The way to make a smooth transition is to have both the current partner and the successor partner be involved with the client during tax season, Solomon suggested. "It's not enough just to introduce the new partner at one or two meetings. To bring value, the successor partner needs to be involved. Both partners have to be involved in the work in order for the transition to work effectively. I've transitioned my work to two other partners over the last several years, and I'm still involved on a client-by-client basis."
During the 2014 filing season there were a number of new issues to deal with, noted Miguel Farra, chairman of the Tax & Accounting Department at Top 100 Firm MBAF LLC. "We had the 3.8 percent Net Investment Income Tax, the 0.9 percent additional Medicare tax, and the increase in tax from 35 percent to 39.6 percent at the federal level for ordinary income and from 15 percent to 20 percent for capital gains and dividends. Those were big changes for last year. Now we still have those, plus we have all the new health insurance forms."
"It will be an interesting season because taxpayers that carry health insurance need to indicate that they had coverage last year and whether they received a credit to pay for it. While some people are getting subsidies for their insurance, if they ended up making more money than they expected, they may have to give back some of the premium tax credit that they received, and if they didn't have health insurance in 2014, they may have to pay a penalty."
The tangible property regulations were elective for the 2013 tax year, but are enforceable in 2014, according to Daniel Flugrath, a principal in the Tax & Accounting Department at MBAF: "The regulations provide a roadmap of the rules regarding what you can capitalize and what can be expensed. It's a very complicated set of rules, but in effect it says that if you refurbish a particular asset such as an engine or equipment or if you improve machinery, if there was any improvement in capacity, you have to capitalize. On the other hand, if there was no substantial improvement, you can expense the amount you paid to renovate machinery and equipment."

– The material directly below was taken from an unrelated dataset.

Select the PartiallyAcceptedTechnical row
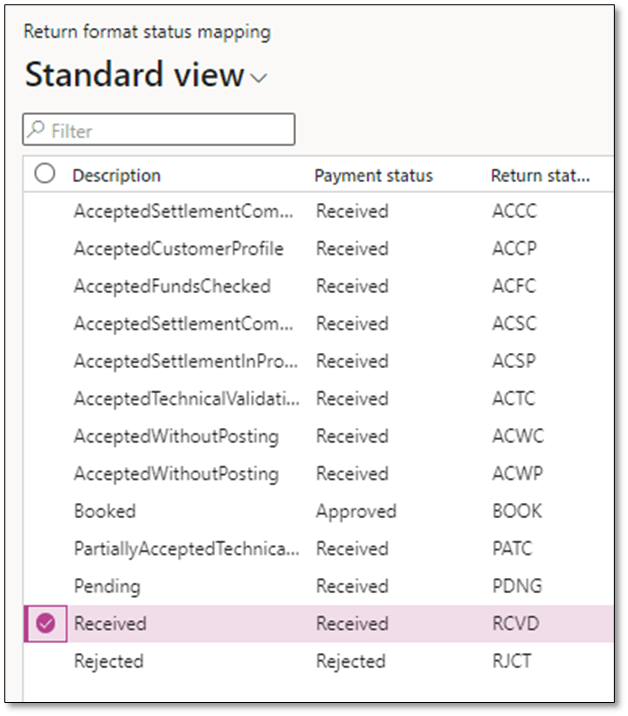 point(186,549)
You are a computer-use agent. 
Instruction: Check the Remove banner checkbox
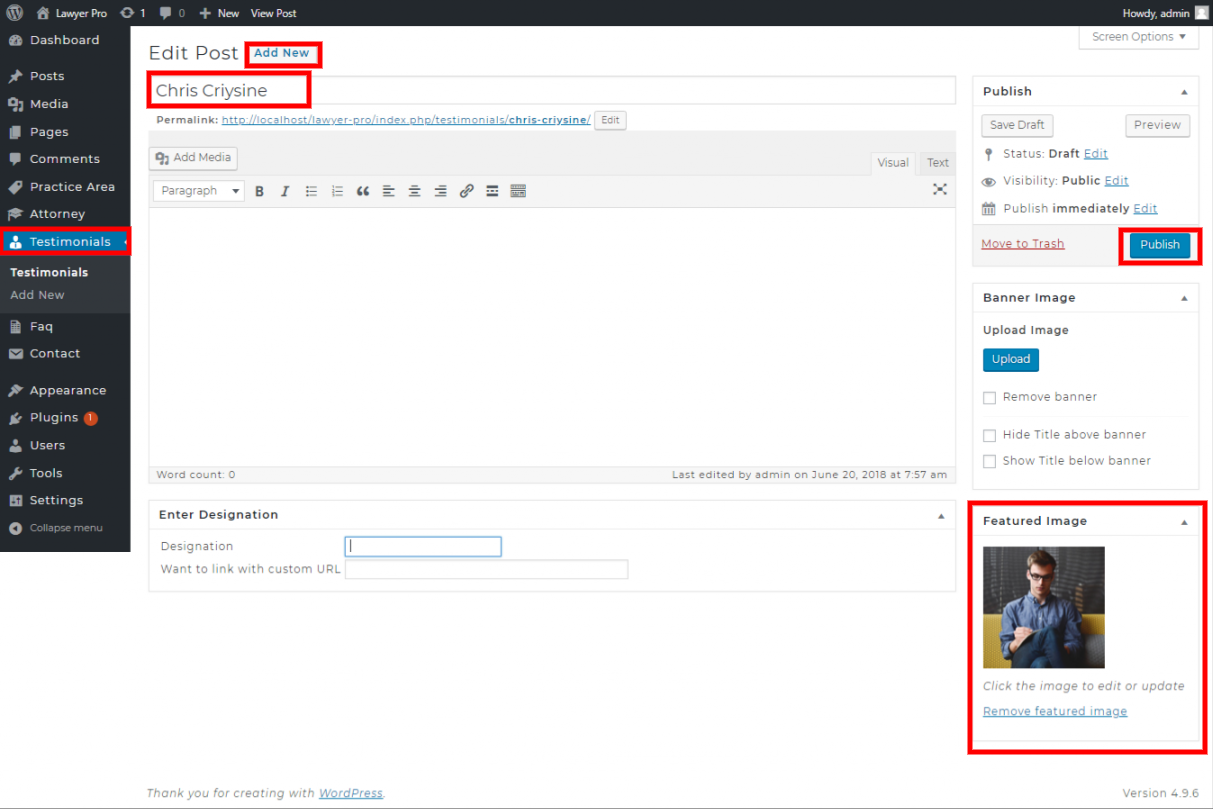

"For all preparers, the bad news this year is the continued growth of identity theft and refund crime," said Mark Steber, chief tax officer at Jackson Hewitt. "I tell preparers to contact their clients and encourage them to file as early as possible. A lot of taxpayers wait to file until the last minute for a variety of reasons, but if you file early you help eliminate the possibility of the refund being stolen."
"The ACA is one of the biggest tax changes in recent history," he said. "It touches all taxpayers, and every American will have to contend with it. Anytime it's the first time, you tend to have a learning curve on things you didn't know from last year. For the 80 percent who have insurance through their employers, it's a pretty simple process to indicate that they have it, but if not, they could have a complex tax return, and they will need help."